Re: [PATCH RFC v3 0/4] mTHP-friendly compression in zsmalloc and zram based on multi-pages

Barry Song <21cnbao@xxxxxxxxx> · Fri, 29 Nov 2024 09:56:59 +1300

On Wed, Nov 27, 2024 at 6:04 PM Sergey Senozhatsky
<senozhatsky@xxxxxxxxxxxx> wrote:
>
> On (24/11/27 09:31), Barry Song wrote:
> > On Tue, Nov 26, 2024 at 11:53 PM Sergey Senozhatsky
> > <senozhatsky@xxxxxxxxxxxx> wrote:
> > >
> > > On (24/11/26 14:09), Sergey Senozhatsky wrote:
> > > > > swap-out time(ms)       68711              49908
> > > > > swap-in time(ms)        30687              20685
> > > > > compression ratio       20.49%             16.9%
> > >
> > > I'm also sort of curious if you'd use zstd with pre-trained user
> > > dictionary [1] (e.g. based on a dump of your swap-file under most
> > > common workloads) would it give you desired compression ratio
> > > improvements (on current zram, that does single page compression).
> > >
> > > [1] https://github.com/facebook/zstd?tab=readme-ov-file#the-case-for-small-data-compression
> >
> > Not yet, but it might be worth trying. A key difference between servers and
> > Android phones is that phones have millions of different applications
> > downloaded from the Google Play Store or other sources.
>
> Maybe yes maybe not, I don't know.  It could be that that 99% of users
> use the same 1% apps out of those millions.
>
> > In this case, would using a dictionary be a feasible approach? Apologies
> > if my question seems too naive.
>
> It's a good question, and there is probably only one way to answer
> it - through experiments, it's data dependent, so it's case-by-case.

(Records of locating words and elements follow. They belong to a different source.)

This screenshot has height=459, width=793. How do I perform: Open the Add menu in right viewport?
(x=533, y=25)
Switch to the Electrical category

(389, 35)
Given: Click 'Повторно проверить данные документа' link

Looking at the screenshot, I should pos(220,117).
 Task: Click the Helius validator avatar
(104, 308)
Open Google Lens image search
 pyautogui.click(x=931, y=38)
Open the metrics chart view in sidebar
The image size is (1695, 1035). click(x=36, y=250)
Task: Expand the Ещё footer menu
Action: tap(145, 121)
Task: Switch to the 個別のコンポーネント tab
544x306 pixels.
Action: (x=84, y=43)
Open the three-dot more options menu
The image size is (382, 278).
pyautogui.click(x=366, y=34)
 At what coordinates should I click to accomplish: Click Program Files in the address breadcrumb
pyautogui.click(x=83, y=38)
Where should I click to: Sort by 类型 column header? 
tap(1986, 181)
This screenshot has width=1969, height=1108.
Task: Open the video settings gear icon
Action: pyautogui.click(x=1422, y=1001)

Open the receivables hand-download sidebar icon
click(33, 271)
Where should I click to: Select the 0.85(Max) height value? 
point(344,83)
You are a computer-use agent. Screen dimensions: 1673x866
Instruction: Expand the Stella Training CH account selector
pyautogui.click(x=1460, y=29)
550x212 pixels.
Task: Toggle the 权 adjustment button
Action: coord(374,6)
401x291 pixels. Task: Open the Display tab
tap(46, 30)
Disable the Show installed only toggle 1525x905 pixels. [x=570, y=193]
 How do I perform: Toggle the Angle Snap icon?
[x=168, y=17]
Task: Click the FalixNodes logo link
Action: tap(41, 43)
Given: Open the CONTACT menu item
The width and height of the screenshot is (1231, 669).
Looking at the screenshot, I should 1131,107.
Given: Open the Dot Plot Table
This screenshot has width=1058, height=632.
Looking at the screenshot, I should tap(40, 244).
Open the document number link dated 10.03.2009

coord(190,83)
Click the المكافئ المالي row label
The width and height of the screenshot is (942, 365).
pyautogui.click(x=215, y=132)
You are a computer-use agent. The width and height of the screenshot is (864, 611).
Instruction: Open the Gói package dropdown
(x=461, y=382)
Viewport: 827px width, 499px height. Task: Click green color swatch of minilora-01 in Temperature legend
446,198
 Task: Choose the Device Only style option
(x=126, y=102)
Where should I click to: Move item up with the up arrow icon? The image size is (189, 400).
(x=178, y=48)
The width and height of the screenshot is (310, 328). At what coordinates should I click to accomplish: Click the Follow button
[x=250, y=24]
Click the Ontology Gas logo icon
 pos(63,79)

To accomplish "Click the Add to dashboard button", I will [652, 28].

Sure, we may collect data on the most popular apps (e.g., the top 100) and
train zstd using their anonymous data to identify patterns. We’ll follow up
with you afterward.

>
> > On the other hand, the advantage of a pre-trained user dictionary
> > doesn't outweigh the benefits of large block compression? Can’t both
> > be used together?
>
> Well, so far the approach has many unmeasured unknowns and corner
> cases, I don't think I personally even understand all of them to begin

I agree we can make an effort to dig deeper and collect more data, analyzing as
many corner cases as possible but many unknowns are a common characteristic
of new things :-)

> with.  Not sure if I have a way to measure and analyze, that mTHP
> swapout seems like a relatively new thing and it also seems that you
> are still fixing some of its issues/shortcomings.

A challenge is determining how to make mTHP fully transparent (e.g.,
not dependent
on sysfs controls for enabling/disabling) across various workloads.
The default policy
may not always be optimal for all workloads.

Despite that, there are certainly benefits we can gain from mTHP
within zsmalloc/zram.

Thanks
Barry